◆ **Saved entries**

..............................

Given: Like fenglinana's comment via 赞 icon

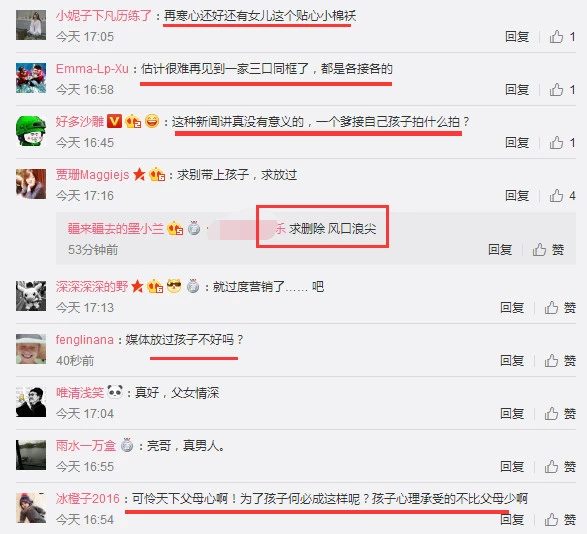Looking at the screenshot, I should (x=560, y=361).
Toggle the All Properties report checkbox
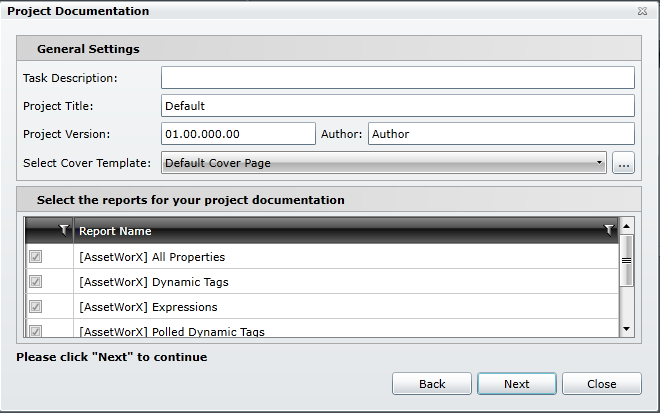Image resolution: width=660 pixels, height=413 pixels. [x=36, y=257]
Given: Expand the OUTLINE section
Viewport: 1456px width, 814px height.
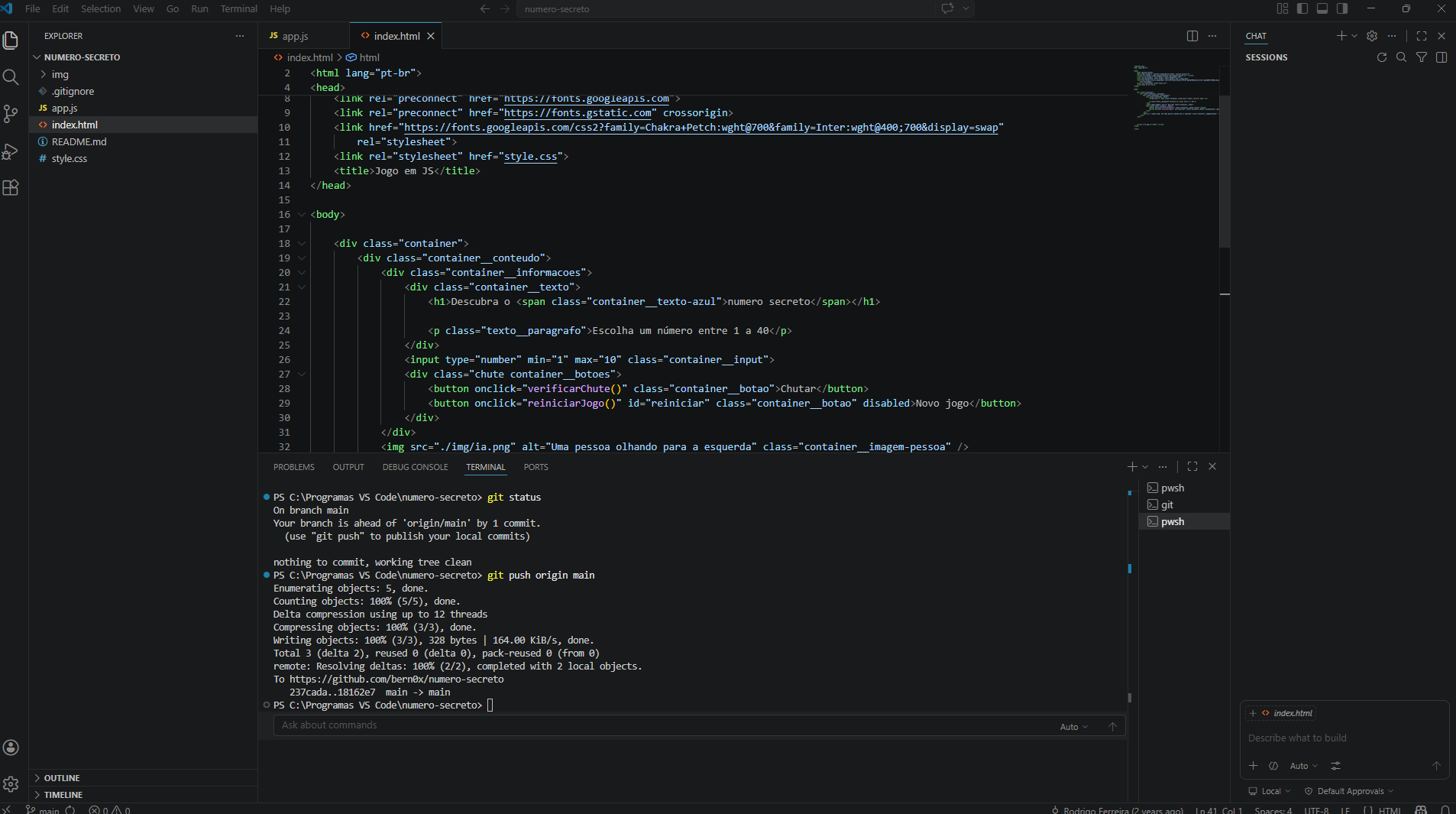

..............................

◆ **TASK DIRECTIONS**
No pictures should appear in the copy. Print exactly the lines above from the line containing "Toggle the All Properties report checkbox" through the last line of the data.

◆ **YOUR SOLUTION**
Toggle the All Properties report checkbox
Image resolution: width=660 pixels, height=413 pixels. [x=36, y=257]
Given: Expand the OUTLINE section
Viewport: 1456px width, 814px height.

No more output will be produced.